The Senate Intelligence Committee on Thursday voted to publicly release key portions of its report on the CIA’s post-9/11 detention and interrogation program, Chairman Dianne Feinstein told reporters following a closed-door meeting of the committee.
The report draws a harsh portrait of the agency and the legality of its tactics, U.S. officials familiar with the findings have said.
The White House must now formally declassify the findings before they are released, and it’s not known how long that process could take.
Critics, including President Barack Obama, have called the use of the controversial techniques, including waterboarding, a violation of laws prohibiting torture. Upon taking office, Obama banned the practices, which the CIA had already ceased.
Defenders say the program cobbled together to respond to the emergency of the terror attacks yielded valuable intelligence that led to major victories in the fight against al Qaeda, including the operation that killed Osama bin Laden.
Before Thursday’s decision, Feinstein said her committee would vote to declassify several hundred pages that include findings and an executive summary. The committee will submit the entire 6,000-page report prepared by committee staffers to the White House, which has final authority on declassification.
Feinstein, in a Senate floor speech last month, outlined part of the reason to make the report public.
“The interrogations and the conditions of confinement at the CIA detention sites were far different and far more harsh than the way the CIA had described them to us,” she said.
Current and former officials familiar with the findings say it portrays efforts by CIA officials to burnish internal reports of how effective the program was, even when it was clear that wasn’t the case.
The tactics used were approved by legal memos from the Justice Department’s Office of Legal Counsel, though several of the memos were later withdrawn as erroneous.
The Justice Department reviewed the conduct of some employees and contractors involved in the program, which the officials say showed excesses beyond those approved by the Justice Department, but declined to bring criminal prosecutions.
One of those expected to come under criticism in the Senate report is John Rizzo, who was acting general counsel at the agency during the post-9/11 period.
Rizzo, who recently published his memoir “Company Man: Thirty Years of Controversy and Crisis in the CIA,” supports declassifying and releasing the Senate report and the CIA’s rebuttal “and let people judge.”
He disputes the idea that he or any other officials mislead Congress, something he said he would have told congressional investigators if they asked for an interview.
“I believed the program yielded valuable intelligence and I continue to believe this. Now, could it have been gotten through other ways? I don’t know; that is unknowable,” Rizzo said in an interview.
Rizzo says a dozen years later it’s important to recall that CIA employees did the best they could given the threat at the time.

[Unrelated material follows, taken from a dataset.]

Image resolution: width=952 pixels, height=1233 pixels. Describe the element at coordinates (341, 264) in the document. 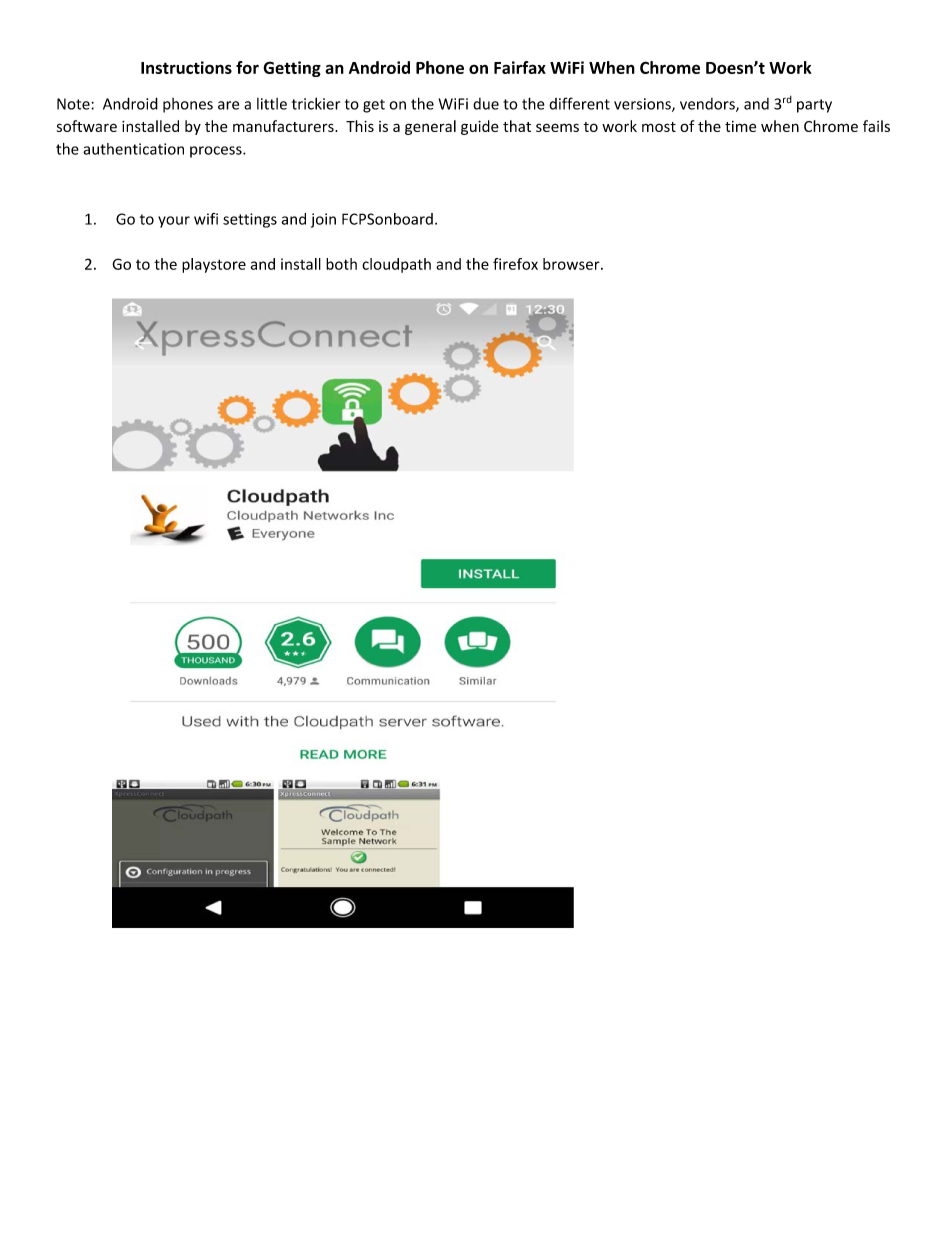

I see `both` at that location.
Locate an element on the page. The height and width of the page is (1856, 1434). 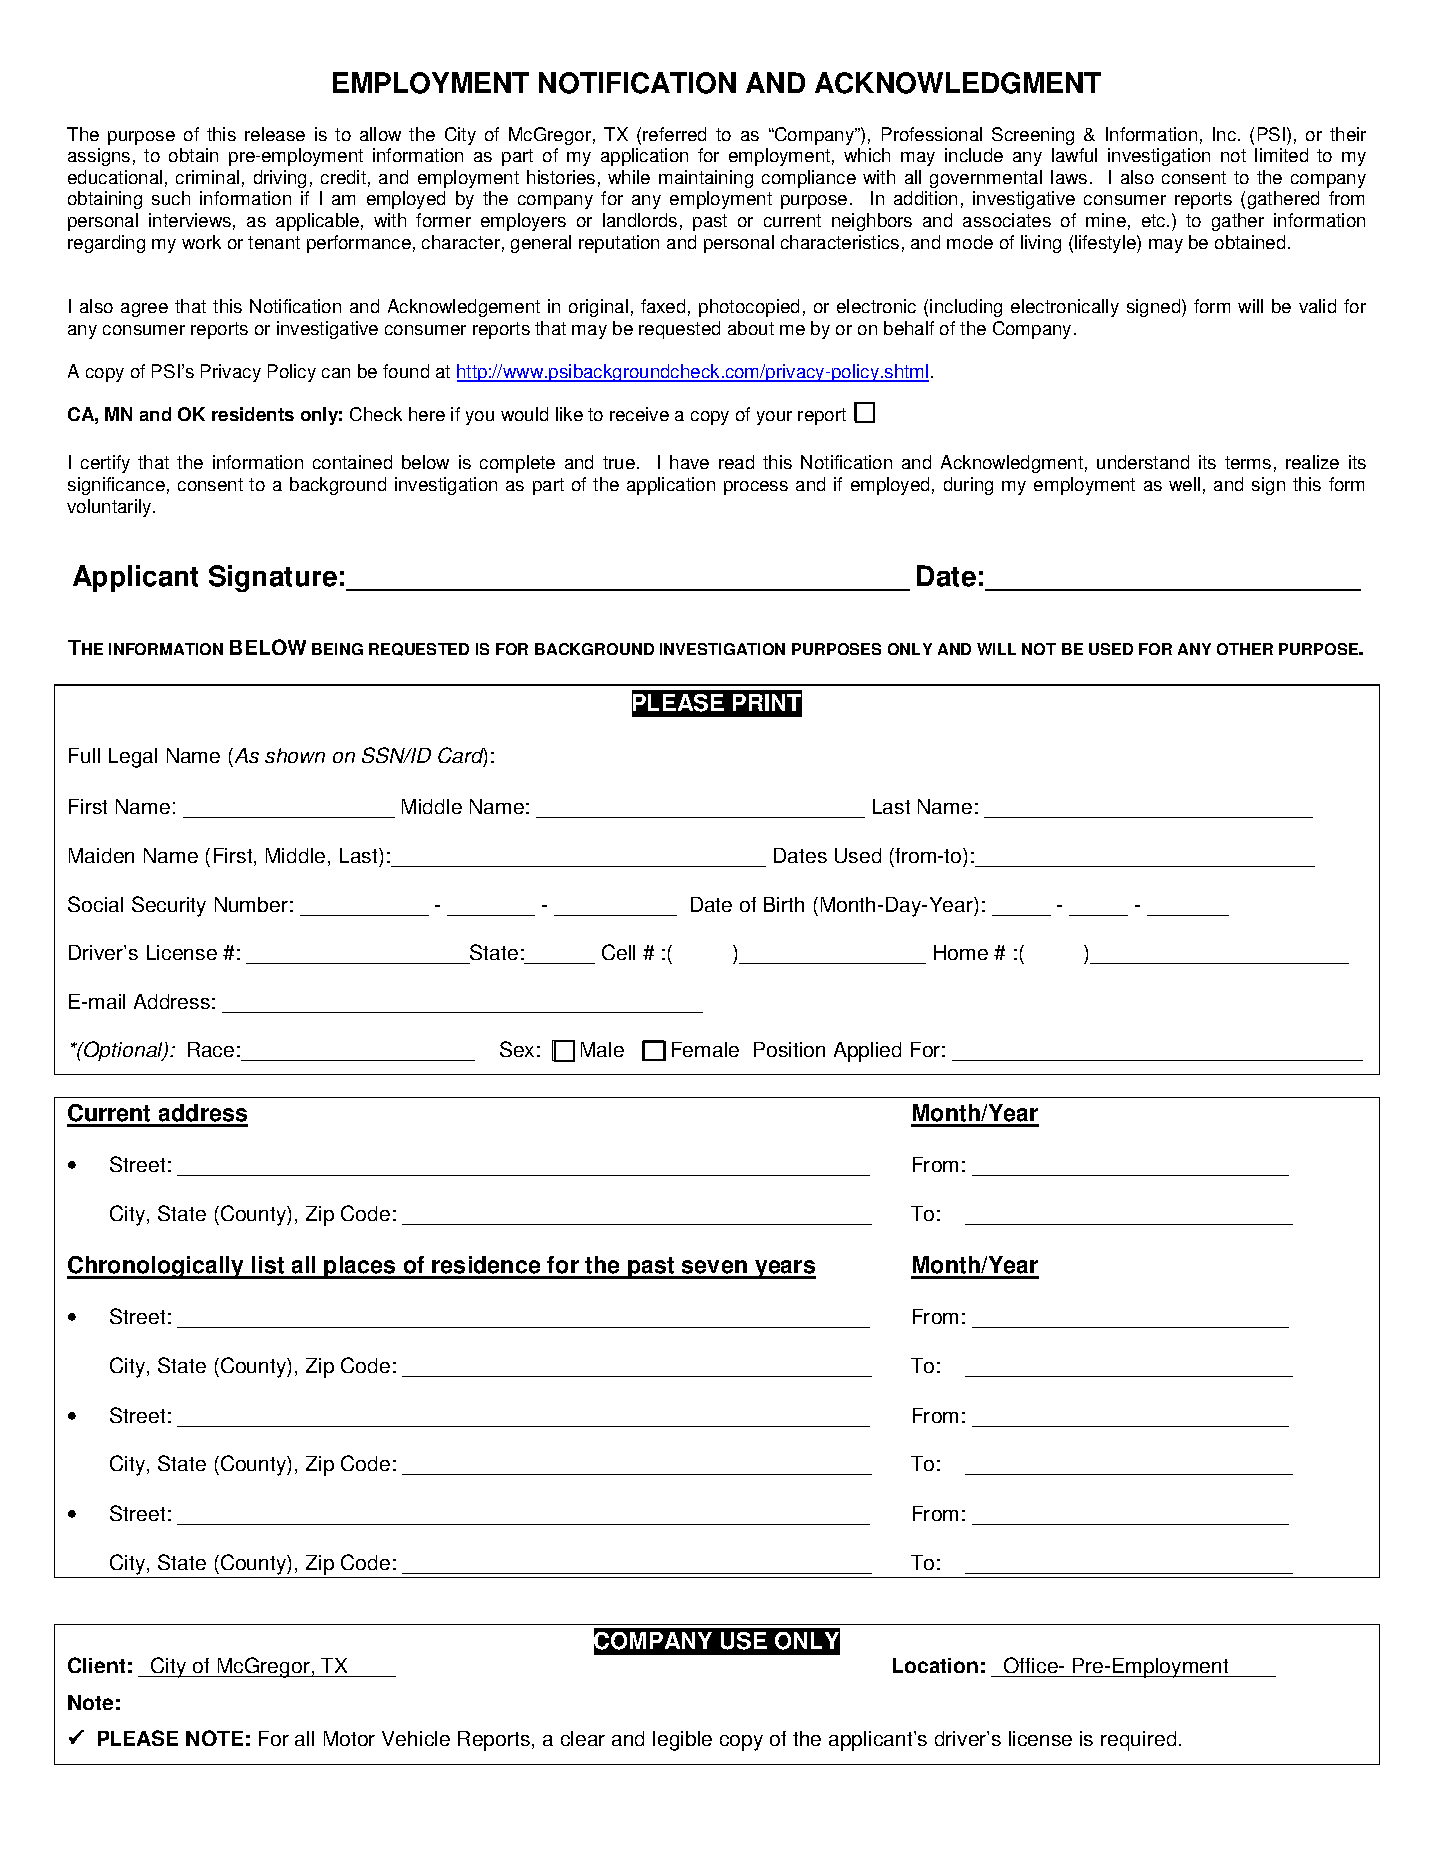
Location is located at coordinates (935, 1665).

The program began when Congress and the President were pushing the CIA and other security agencies to do everything to prevent another attack, which at the time was believed to be very likely.

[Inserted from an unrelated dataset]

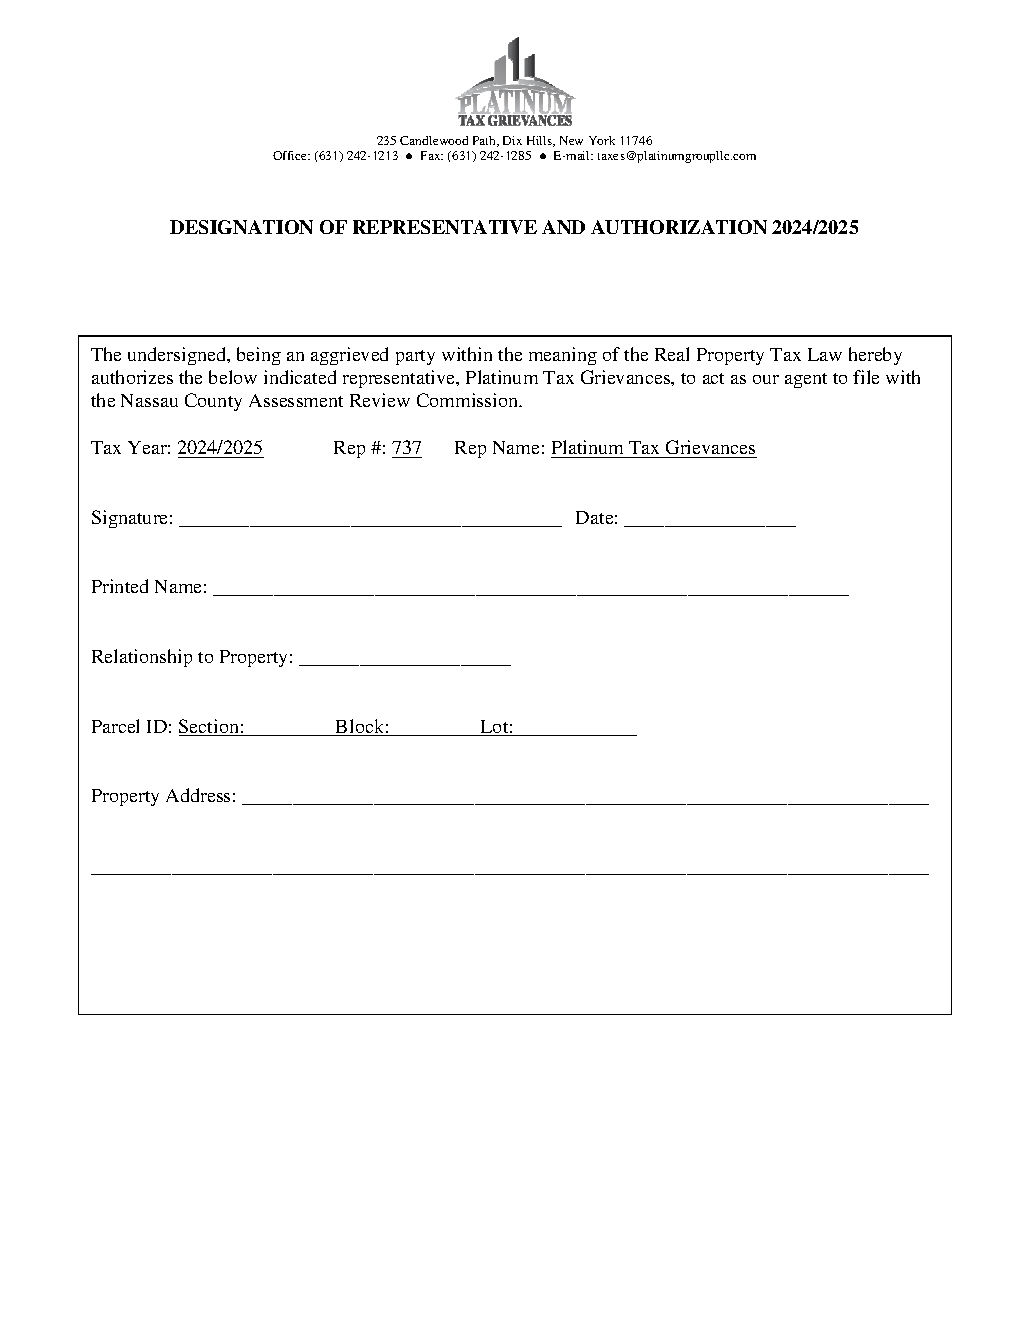 This screenshot has height=1333, width=1030. What do you see at coordinates (679, 227) in the screenshot?
I see `AUTHORIZATION` at bounding box center [679, 227].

Feinstein, usually one of the agency’s staunchest backers, has recently lashed out at the CIA in a dispute over the committee staff’s preparation of the report, which has been complete since 2012.

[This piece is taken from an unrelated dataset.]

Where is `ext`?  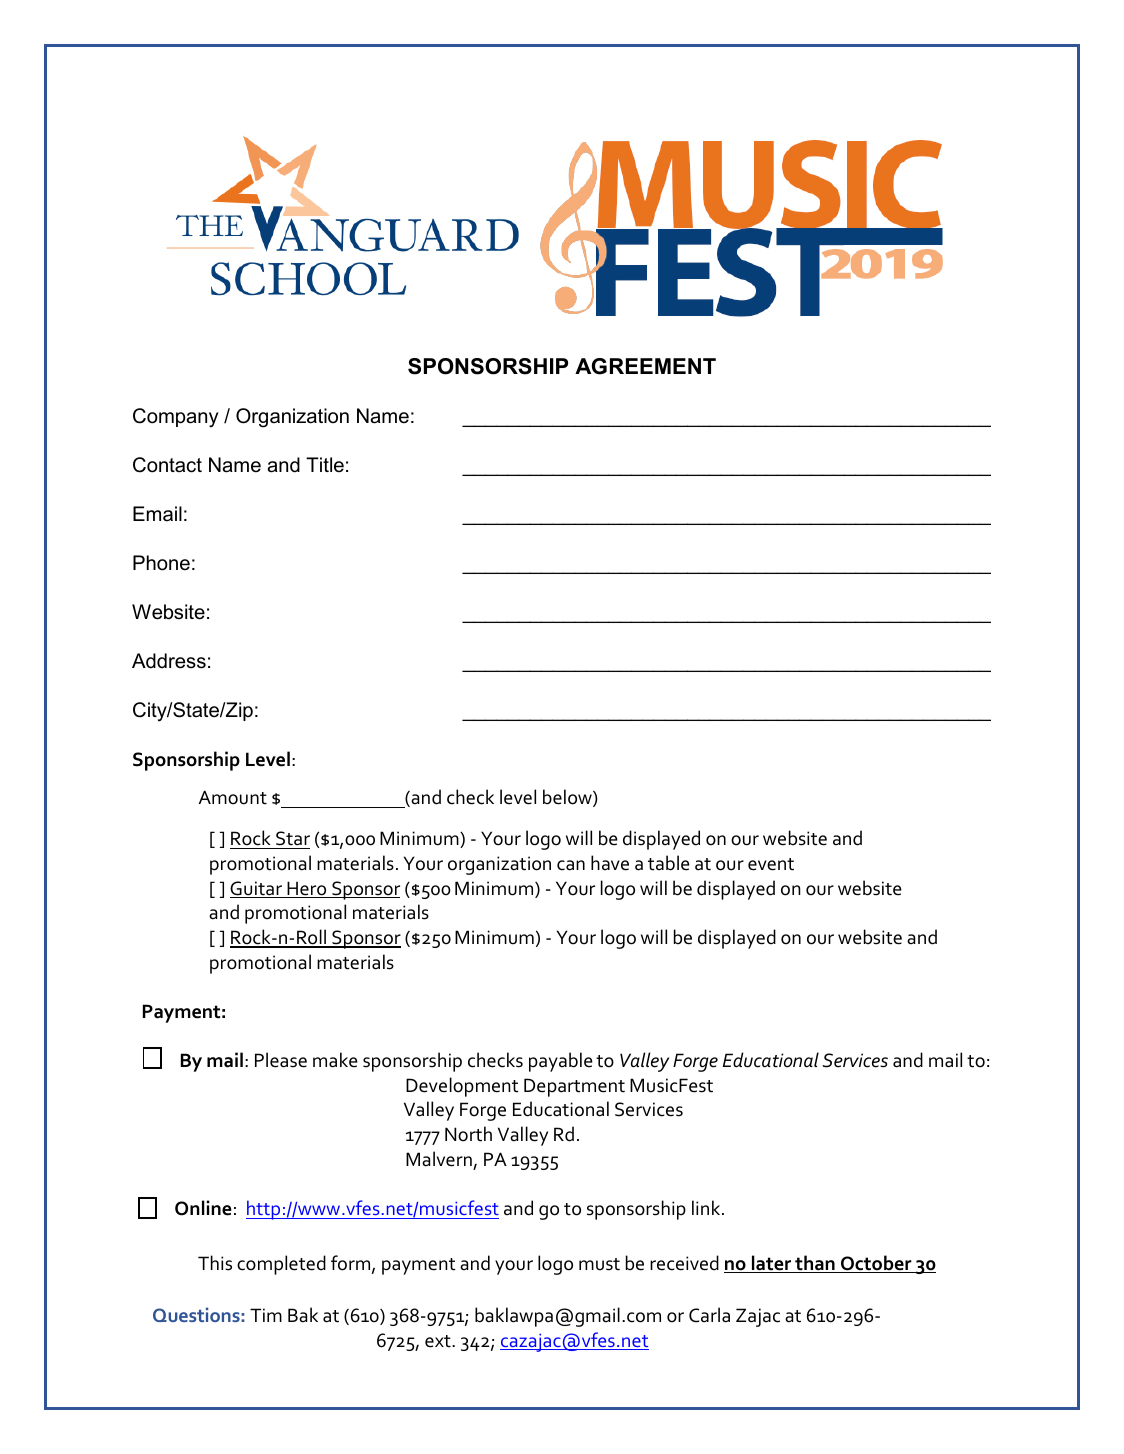
ext is located at coordinates (439, 1341).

The CIA has asked the Justice Department to investigate whether Senate staffers violated the law by accessing classified internal information based on the same documents the agency turned over to the Senate for its review.
Feinstein accused the CIA of snooping on computers used by the Senate staffers, which were in a CIA facility designated for the committee’s use.
The CIA in the past has disputed some of the findings of the Senate committee report.
Dean Boyd, a CIA spokesman, said: “The CIA has not been provided with a final copy of the Senate Select Committee on Intelligence’s report on the former Rendition Detention and Interrogation (RDI) program and until we’re given the opportunity to review it, we are unable to comment on details it may contain. If portions of the report are submitted to the CIA for classification review, the CIA will carry out the review expeditiously.”
Obama came into office in 2009 urging Democratic critics of the CIA program and other counterterrorism measures under the administration of President George W. Bush to help turn the page on the past. But recently, he said he supported declassification of the Senate’s CIA report.
“I would urge them to go ahead and complete the report and send it to us and we will declassify those findings so that the American people can understand what happened in the past and that can help guide us as we move forward,” Obama said last month.
Colorado Sen. Mark Udall, a member of the intelligence panel who has pushed for the report’s publication, says he is motivated in part by accountability for the past and to ensure it won’t happen again.
“The American people cannot have faith that the agency is acting effectively and within the law until the flaws of this program are acknowledged and the CIA’s misrepresentations are finally corrected,” he said.